WORK TO COMPLETE: Give the records from the line with "at (78, 1444)." to the line with "Describe the element at coordinates (324, 166)" as a numbered list, leaving out any blank lines.

RECORDS:

[Start of section]

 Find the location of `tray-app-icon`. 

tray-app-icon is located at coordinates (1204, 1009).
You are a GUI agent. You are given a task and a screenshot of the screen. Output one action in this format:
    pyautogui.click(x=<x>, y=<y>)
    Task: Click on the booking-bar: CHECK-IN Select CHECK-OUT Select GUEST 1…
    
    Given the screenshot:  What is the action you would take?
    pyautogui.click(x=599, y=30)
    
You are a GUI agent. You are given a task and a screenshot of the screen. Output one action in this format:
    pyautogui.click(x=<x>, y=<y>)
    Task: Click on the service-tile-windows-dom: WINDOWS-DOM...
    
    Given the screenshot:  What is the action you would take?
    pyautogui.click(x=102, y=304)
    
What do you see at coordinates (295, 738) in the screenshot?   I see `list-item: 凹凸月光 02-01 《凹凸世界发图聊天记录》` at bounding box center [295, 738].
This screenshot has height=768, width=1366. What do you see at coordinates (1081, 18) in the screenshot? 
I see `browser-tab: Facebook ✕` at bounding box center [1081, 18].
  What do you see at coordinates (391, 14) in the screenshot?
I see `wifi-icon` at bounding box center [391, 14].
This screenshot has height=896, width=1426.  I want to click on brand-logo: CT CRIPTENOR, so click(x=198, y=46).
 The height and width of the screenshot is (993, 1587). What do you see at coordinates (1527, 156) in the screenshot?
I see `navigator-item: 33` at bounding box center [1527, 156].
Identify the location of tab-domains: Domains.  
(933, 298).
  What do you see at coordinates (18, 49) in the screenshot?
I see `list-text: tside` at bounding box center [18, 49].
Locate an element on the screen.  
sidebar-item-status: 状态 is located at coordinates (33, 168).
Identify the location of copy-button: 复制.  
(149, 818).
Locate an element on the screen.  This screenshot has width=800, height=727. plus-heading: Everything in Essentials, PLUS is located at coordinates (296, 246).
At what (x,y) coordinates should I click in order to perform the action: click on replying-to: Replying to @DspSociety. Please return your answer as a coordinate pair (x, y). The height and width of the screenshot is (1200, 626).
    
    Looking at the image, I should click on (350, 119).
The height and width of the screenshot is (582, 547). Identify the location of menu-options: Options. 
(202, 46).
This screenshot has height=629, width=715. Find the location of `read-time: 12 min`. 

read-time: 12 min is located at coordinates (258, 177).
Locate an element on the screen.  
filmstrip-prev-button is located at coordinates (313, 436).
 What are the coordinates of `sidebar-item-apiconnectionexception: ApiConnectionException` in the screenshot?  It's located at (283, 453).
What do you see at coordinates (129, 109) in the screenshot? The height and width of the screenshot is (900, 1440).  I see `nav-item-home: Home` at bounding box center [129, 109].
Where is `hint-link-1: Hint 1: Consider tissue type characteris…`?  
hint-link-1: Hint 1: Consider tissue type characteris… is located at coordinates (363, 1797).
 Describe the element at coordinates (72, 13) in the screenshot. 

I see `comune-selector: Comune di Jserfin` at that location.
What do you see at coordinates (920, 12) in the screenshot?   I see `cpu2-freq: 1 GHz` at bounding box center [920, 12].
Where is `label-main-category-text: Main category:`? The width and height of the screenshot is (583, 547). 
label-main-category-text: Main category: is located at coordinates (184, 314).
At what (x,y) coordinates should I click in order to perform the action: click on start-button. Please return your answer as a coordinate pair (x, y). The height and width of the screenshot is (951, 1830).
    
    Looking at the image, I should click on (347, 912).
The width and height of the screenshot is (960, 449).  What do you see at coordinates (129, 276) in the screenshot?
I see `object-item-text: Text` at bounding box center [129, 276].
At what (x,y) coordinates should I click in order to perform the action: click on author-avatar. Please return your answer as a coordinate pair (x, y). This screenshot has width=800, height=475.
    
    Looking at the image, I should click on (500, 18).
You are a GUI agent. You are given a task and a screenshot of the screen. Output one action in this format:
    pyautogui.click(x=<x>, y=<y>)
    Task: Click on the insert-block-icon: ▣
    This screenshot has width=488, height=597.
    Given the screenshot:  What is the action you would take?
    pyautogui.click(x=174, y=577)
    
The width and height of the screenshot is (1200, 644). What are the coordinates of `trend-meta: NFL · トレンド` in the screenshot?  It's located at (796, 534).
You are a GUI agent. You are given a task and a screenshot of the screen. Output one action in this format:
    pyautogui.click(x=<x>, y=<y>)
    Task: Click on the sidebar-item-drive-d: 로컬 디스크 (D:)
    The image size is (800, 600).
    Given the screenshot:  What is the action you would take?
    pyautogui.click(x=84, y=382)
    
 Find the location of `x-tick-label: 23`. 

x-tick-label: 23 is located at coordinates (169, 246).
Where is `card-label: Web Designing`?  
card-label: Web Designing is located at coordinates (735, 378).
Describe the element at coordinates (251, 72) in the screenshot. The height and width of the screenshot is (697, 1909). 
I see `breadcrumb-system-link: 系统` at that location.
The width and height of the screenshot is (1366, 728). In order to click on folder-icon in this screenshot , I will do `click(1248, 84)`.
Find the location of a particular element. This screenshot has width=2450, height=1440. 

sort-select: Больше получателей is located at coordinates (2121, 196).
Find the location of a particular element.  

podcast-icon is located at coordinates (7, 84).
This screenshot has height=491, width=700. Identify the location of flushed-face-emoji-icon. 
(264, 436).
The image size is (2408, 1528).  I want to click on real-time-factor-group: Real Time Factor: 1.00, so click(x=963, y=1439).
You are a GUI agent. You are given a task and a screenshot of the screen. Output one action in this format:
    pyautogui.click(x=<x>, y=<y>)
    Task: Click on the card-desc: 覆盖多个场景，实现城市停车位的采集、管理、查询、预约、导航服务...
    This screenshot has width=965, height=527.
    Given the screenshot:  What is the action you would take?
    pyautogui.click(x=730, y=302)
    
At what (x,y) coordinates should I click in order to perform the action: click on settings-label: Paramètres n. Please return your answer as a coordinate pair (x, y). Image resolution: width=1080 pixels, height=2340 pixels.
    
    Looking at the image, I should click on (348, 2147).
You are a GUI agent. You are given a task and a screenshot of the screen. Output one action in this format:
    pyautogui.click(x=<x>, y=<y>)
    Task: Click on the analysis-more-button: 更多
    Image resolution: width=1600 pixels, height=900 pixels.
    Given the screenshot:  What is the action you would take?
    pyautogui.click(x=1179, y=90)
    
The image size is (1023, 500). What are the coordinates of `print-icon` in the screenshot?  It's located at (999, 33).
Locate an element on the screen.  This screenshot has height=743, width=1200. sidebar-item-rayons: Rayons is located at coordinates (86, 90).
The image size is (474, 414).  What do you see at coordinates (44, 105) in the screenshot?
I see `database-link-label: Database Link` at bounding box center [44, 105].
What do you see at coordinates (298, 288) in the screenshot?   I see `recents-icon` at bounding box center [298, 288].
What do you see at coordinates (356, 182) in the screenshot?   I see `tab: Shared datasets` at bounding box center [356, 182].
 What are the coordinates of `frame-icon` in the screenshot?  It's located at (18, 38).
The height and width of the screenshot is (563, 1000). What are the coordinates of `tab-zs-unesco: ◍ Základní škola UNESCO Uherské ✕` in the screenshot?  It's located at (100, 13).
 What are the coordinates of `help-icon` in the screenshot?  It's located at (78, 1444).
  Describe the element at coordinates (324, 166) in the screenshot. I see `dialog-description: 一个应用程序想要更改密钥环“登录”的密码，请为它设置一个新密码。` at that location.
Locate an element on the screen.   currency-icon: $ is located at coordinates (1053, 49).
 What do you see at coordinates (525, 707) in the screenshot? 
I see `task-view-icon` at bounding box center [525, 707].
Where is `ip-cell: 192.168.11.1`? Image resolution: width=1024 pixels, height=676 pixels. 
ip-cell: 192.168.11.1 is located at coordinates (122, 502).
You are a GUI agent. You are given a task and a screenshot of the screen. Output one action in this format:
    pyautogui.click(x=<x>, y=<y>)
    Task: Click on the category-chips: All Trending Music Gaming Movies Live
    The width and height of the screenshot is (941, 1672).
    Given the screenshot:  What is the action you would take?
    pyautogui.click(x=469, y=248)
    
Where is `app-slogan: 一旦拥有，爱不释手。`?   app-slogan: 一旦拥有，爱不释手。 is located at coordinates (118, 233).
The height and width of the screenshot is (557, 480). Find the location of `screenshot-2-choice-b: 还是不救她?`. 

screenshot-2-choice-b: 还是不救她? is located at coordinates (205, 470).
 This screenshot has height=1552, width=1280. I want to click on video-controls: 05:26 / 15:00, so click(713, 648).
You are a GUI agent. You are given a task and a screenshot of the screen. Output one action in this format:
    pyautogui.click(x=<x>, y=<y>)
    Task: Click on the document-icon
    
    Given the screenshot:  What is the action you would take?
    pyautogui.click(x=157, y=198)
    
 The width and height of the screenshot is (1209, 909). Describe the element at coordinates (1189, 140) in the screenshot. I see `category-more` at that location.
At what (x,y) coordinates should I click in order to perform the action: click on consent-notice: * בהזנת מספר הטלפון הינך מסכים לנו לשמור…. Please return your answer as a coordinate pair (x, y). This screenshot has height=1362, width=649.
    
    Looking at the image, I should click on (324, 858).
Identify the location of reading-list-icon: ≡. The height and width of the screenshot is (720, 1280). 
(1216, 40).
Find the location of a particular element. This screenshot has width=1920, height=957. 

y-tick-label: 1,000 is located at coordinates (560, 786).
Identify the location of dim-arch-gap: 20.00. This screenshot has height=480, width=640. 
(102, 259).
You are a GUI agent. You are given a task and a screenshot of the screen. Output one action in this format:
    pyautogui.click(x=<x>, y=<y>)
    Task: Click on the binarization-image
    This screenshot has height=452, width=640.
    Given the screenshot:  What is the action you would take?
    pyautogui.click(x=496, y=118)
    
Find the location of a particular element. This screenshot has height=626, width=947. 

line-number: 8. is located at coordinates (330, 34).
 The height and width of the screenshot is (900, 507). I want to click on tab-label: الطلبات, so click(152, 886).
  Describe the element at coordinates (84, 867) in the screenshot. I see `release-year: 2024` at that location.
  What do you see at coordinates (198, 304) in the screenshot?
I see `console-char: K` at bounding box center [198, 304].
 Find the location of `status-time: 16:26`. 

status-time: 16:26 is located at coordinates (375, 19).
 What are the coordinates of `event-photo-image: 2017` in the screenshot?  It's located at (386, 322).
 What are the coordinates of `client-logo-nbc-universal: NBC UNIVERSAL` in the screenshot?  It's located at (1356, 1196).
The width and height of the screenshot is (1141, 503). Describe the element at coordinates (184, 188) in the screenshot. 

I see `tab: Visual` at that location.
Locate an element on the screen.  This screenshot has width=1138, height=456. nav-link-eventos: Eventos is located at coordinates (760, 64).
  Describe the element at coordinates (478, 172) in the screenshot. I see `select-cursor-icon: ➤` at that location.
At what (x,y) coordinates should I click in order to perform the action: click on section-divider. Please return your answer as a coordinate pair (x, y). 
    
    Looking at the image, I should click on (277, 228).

[End of section]

TASK OUTPUT:
1.  What are the coordinates of `help-icon` in the screenshot?  It's located at (78, 1444).
2.   Describe the element at coordinates (324, 166) in the screenshot. I see `dialog-description: 一个应用程序想要更改密钥环“登录”的密码，请为它设置一个新密码。` at that location.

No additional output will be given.